### Trecho de texto
Buzan supõe que, em função da profunda implantação dos valores liberais, dificilmente a sociedade dos EUA aceitaria assumir os custos políticos, econômicos e morais do imperialismo. No entanto, o espectro de possibilidades relacionadas à identidade da única superpotência permanece vasto. Se as suposições de Buzan estiverem corretas, a configuração do sistema internacional contemporâneo não deve sofrer modificações substanciais a médio prazo. A perdurar o esquema 1 + 4 em seus lineamentos essenciais, pode-se sustentar que o futuro nível de conflitividade do sistema internacional deverá permanecer moderado no que se refere às guerras entre Estados.11 Não razão para acreditar, contudo, que as disparidades entre países e entre classes dentro de países venham a diminuir. A manutenção dessa circunstância, acrescida do aprofundamento das contradições intrínsecas aos Estados periféricos em um contexto de crise dos tradicionais paradigmas de governança, indica a permanência de fortes tensões sociais no mundo em desenvolvimento. Logo, a eclosão de guerras civis e movimentos insurrecionais deverá continuar a ser um elemento constante da paisagem internacional - o que permite supor que as operações de manutenção da paz se manterão importantes. Deve-se considerar, também, a instabilidade que o chamado terrorismo "catastrófico"12 pode gerar tanto na periferia quanto no centro do sistema e o fato de que a proliferação de armas de destruição em massa deverá manter-se como um possível foco de conflito.

### Linhas fornecidas
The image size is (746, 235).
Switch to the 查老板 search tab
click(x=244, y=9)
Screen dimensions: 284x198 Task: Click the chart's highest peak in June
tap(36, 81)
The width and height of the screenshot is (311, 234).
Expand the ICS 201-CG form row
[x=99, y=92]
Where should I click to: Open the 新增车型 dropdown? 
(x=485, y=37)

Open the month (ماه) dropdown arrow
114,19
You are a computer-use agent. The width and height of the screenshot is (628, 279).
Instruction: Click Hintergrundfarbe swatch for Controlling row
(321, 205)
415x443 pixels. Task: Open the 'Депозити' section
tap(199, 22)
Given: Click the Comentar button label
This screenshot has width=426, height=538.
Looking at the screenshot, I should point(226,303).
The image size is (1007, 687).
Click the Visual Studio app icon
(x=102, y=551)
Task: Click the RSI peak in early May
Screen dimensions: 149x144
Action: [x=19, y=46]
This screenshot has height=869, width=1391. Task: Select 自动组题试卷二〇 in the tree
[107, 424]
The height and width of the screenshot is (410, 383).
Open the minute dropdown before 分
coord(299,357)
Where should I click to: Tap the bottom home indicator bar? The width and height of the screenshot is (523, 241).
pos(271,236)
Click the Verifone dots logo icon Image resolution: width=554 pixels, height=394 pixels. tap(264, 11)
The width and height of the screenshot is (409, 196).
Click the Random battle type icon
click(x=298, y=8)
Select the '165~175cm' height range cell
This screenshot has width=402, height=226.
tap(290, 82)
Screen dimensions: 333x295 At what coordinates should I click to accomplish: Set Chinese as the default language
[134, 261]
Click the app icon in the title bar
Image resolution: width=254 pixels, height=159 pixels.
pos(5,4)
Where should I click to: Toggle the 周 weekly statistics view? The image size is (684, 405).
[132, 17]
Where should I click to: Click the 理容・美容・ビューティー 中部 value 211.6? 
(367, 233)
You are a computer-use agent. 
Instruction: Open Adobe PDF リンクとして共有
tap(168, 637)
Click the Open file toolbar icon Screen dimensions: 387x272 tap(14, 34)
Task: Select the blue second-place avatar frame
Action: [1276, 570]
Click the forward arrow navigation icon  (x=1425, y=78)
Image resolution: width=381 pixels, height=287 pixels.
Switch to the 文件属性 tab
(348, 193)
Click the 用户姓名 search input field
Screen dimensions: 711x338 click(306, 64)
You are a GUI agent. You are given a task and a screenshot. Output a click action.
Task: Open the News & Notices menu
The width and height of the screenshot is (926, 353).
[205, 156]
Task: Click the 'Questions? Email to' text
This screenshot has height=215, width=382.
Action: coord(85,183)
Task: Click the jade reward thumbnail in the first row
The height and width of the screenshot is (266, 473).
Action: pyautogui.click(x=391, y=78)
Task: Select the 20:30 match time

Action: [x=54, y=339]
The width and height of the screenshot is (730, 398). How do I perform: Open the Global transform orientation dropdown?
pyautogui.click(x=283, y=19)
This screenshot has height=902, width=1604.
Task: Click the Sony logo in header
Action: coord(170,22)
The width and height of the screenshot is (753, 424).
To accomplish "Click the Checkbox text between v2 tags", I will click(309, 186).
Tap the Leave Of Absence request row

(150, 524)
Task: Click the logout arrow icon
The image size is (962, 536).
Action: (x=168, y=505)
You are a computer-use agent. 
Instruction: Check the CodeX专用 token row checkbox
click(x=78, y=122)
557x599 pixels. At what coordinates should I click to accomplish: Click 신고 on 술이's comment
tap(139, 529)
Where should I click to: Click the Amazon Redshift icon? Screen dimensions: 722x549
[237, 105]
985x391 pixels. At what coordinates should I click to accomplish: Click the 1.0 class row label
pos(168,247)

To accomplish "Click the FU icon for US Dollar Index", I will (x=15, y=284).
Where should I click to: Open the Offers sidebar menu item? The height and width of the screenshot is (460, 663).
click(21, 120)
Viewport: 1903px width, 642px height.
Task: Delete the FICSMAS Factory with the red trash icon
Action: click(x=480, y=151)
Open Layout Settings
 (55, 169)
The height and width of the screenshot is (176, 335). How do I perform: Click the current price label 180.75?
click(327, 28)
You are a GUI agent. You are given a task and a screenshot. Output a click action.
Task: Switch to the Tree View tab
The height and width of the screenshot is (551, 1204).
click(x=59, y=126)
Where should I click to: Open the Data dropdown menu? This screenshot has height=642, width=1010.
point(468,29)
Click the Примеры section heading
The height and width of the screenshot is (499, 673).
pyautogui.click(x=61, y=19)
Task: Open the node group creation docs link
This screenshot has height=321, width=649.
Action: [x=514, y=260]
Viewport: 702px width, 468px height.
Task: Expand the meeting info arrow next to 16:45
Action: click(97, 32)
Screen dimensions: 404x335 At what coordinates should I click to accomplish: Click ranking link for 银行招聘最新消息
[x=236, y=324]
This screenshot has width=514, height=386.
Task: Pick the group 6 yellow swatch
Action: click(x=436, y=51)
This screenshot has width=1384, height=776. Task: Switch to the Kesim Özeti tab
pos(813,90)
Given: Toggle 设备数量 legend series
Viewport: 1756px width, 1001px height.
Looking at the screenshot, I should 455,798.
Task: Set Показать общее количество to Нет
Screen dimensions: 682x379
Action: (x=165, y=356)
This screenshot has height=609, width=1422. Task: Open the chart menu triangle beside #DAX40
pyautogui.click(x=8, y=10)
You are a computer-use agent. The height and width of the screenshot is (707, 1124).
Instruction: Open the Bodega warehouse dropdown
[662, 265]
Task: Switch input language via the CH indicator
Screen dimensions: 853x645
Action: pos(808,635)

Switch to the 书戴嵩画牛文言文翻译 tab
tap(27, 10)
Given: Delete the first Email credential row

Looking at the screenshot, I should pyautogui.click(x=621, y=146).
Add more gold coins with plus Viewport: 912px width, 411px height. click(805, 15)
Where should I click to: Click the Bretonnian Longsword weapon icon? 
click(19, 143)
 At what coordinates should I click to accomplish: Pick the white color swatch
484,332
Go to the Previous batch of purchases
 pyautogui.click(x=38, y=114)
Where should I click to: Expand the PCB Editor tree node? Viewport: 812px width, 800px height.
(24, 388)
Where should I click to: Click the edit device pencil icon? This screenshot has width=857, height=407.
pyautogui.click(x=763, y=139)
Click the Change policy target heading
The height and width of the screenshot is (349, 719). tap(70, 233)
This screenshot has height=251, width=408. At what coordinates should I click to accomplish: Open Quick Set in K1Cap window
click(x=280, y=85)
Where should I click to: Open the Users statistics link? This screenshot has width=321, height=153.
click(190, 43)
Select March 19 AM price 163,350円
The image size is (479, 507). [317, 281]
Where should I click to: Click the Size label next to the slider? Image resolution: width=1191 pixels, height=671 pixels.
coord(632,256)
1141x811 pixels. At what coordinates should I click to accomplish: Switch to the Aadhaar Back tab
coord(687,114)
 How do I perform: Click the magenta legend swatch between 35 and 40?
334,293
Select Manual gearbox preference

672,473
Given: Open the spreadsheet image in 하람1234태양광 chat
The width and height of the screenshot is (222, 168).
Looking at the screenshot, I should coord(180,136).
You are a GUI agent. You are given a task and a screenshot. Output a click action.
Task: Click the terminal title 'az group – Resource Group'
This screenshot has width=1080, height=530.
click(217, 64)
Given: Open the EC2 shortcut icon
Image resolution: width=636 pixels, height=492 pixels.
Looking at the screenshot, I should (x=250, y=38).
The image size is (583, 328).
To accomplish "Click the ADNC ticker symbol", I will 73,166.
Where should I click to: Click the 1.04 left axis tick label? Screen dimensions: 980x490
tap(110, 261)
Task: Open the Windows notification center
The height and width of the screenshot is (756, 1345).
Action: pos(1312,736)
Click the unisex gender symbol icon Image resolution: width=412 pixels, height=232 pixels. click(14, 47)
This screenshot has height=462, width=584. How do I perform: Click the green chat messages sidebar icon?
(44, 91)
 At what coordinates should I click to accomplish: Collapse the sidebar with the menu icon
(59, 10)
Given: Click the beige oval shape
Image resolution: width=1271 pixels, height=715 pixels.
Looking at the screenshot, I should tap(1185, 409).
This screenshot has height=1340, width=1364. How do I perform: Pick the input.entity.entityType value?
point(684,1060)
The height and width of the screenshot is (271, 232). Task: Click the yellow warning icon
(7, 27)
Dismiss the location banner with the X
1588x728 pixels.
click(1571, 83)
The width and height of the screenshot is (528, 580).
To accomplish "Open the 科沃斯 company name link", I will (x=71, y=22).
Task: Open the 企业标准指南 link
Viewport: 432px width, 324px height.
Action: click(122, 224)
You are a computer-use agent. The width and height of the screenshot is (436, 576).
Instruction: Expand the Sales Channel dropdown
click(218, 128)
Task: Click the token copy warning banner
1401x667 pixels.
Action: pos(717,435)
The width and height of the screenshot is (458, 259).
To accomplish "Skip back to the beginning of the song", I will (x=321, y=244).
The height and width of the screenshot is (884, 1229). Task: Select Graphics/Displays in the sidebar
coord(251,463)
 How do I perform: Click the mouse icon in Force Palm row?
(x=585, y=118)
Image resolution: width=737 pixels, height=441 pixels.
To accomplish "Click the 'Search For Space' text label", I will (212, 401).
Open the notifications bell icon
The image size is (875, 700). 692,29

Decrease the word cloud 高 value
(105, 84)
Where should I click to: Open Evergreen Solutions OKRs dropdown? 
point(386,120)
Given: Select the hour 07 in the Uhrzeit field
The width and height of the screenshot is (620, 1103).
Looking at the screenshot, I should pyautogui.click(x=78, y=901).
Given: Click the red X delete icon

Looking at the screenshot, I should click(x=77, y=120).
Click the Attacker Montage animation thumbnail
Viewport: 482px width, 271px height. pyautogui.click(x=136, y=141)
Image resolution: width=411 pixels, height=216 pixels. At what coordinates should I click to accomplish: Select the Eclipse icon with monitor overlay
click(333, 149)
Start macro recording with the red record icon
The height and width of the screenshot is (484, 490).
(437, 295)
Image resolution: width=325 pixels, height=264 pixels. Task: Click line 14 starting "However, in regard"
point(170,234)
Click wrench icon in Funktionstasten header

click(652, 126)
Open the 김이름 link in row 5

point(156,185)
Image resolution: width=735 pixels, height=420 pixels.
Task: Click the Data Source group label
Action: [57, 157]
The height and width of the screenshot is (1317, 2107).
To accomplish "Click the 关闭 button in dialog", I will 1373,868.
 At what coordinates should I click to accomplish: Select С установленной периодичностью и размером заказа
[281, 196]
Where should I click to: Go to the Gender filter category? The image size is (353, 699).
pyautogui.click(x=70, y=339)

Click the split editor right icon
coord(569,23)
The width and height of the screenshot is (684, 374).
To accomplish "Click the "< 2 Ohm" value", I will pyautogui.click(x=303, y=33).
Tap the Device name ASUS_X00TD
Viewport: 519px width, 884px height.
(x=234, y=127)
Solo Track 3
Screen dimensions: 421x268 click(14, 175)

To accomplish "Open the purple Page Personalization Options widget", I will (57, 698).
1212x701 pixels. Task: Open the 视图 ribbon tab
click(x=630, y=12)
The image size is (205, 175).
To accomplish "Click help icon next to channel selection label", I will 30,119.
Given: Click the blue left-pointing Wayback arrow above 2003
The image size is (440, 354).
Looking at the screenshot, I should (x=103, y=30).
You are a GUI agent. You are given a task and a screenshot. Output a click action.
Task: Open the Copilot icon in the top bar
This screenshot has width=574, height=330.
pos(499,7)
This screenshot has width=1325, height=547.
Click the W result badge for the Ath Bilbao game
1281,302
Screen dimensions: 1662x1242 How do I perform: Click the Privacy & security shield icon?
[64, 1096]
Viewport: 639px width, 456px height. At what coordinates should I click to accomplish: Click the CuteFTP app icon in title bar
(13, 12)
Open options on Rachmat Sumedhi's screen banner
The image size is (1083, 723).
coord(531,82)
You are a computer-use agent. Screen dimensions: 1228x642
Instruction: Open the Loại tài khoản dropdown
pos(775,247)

### O que fazer
#1 Responda às perguntas abaixo com base no trecho sobre o sistema internacional.
(a) Segundo Buzan, em função de que a sociedade dos EUA dificilmente aceitaria assumir os custos do imperialismo?
(b) Que esquema, caso perdure em seus lineamentos essenciais, permite sustentar que a conflitividade entre Estados permanecerá moderada?
(c) Que operações, de acordo com o trecho, se manterão importantes?
#2 Prossiga com o trecho sobre o sistema internacional a partir de sua última frase.

### Respostas
#1
(a) Em função da profunda implantação dos valores liberais.
(b) O esquema 1 + 4.
(c) As operações de manutenção da paz.

#2
A despeito do quadro anteriormente delineado, é preciso mencionar algumas tendências que podem vir a modificar o seu sentido geral. Sinteticamente, essas tendências poderiam ser assim enumeradas: a) aprofundamento do fosso tecnológico entre os exércitos de países desenvolvidos e em desenvolvimento, com ênfase nas transformações suscitadas pelo aumento do alcance, letalidade, precisão e automação dos sensores e plataformas de combate - além da perspectiva iminente de militarização do espaço; b) intensificação dos efeitos da degradação ambiental sobre os ecossistemas, além da aparente aceleração da mudança climática e da redução das fontes de suprimento de água potável; c) progressivo esgotamento das reservas conhecidas de matérias-primas essenciais como o petróleo; d) ampliação do número de cidadãos de países pobres em relação ao número de cidadãos de países ricos, causada pelas baixas taxas de natalidade encontradas nos primeiros; e) ampliação do diferencial de renda entre países ricos e pobres.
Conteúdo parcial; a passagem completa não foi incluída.